GOAL ▸ Copy the following lines verbatim, covering all of the records.

Target position records:
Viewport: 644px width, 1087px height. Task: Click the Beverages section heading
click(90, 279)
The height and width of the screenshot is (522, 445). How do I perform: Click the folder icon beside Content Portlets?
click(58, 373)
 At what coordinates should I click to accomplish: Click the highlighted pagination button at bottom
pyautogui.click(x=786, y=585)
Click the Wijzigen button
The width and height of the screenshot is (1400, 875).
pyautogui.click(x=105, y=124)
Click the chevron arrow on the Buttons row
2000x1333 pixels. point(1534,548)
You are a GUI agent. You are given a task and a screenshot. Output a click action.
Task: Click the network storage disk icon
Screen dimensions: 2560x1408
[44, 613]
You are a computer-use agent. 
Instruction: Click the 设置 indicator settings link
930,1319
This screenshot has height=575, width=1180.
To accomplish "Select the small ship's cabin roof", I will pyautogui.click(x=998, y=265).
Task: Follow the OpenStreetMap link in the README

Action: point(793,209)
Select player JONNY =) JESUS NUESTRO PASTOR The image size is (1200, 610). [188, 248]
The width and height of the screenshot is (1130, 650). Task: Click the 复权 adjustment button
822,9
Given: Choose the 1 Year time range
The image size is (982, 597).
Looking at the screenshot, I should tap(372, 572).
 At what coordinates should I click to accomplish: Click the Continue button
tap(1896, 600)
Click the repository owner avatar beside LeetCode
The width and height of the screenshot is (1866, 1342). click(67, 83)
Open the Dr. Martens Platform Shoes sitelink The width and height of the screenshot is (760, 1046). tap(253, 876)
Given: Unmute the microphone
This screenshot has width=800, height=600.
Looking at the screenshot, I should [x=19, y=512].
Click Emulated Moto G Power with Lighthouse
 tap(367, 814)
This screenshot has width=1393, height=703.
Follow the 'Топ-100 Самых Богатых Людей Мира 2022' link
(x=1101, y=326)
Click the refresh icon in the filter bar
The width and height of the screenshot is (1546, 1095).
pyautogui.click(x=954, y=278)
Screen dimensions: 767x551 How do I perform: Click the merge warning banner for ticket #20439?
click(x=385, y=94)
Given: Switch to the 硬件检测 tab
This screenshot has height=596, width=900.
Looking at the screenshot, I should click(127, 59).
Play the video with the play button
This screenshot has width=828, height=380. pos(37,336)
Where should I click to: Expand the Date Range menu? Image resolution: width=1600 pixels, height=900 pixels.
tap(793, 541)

RESULT ▸
Viewport: 644px width, 1087px height. Task: Click the Beverages section heading
click(90, 279)
The height and width of the screenshot is (522, 445). How do I perform: Click the folder icon beside Content Portlets?
click(58, 373)
 At what coordinates should I click to accomplish: Click the highlighted pagination button at bottom
pyautogui.click(x=786, y=585)
Click the Wijzigen button
The width and height of the screenshot is (1400, 875).
pyautogui.click(x=105, y=124)
Click the chevron arrow on the Buttons row
2000x1333 pixels. point(1534,548)
You are a GUI agent. You are given a task and a screenshot. Output a click action.
Task: Click the network storage disk icon
Screen dimensions: 2560x1408
[44, 613]
You are a computer-use agent. 
Instruction: Click the 设置 indicator settings link
930,1319
This screenshot has height=575, width=1180.
To accomplish "Select the small ship's cabin roof", I will pyautogui.click(x=998, y=265).
Task: Follow the OpenStreetMap link in the README

Action: point(793,209)
Select player JONNY =) JESUS NUESTRO PASTOR The image size is (1200, 610). [188, 248]
The width and height of the screenshot is (1130, 650). Task: Click the 复权 adjustment button
822,9
Given: Choose the 1 Year time range
The image size is (982, 597).
Looking at the screenshot, I should tap(372, 572).
 At what coordinates should I click to accomplish: Click the Continue button
tap(1896, 600)
Click the repository owner avatar beside LeetCode
The width and height of the screenshot is (1866, 1342). click(67, 83)
Open the Dr. Martens Platform Shoes sitelink The width and height of the screenshot is (760, 1046). tap(253, 876)
Given: Unmute the microphone
This screenshot has width=800, height=600.
Looking at the screenshot, I should [x=19, y=512].
Click Emulated Moto G Power with Lighthouse
 tap(367, 814)
This screenshot has width=1393, height=703.
Follow the 'Топ-100 Самых Богатых Людей Мира 2022' link
(x=1101, y=326)
Click the refresh icon in the filter bar
The width and height of the screenshot is (1546, 1095).
pyautogui.click(x=954, y=278)
Screen dimensions: 767x551 How do I perform: Click the merge warning banner for ticket #20439?
click(x=385, y=94)
Given: Switch to the 硬件检测 tab
This screenshot has height=596, width=900.
Looking at the screenshot, I should click(127, 59).
Play the video with the play button
This screenshot has width=828, height=380. pos(37,336)
Where should I click to: Expand the Date Range menu? Image resolution: width=1600 pixels, height=900 pixels.
tap(793, 541)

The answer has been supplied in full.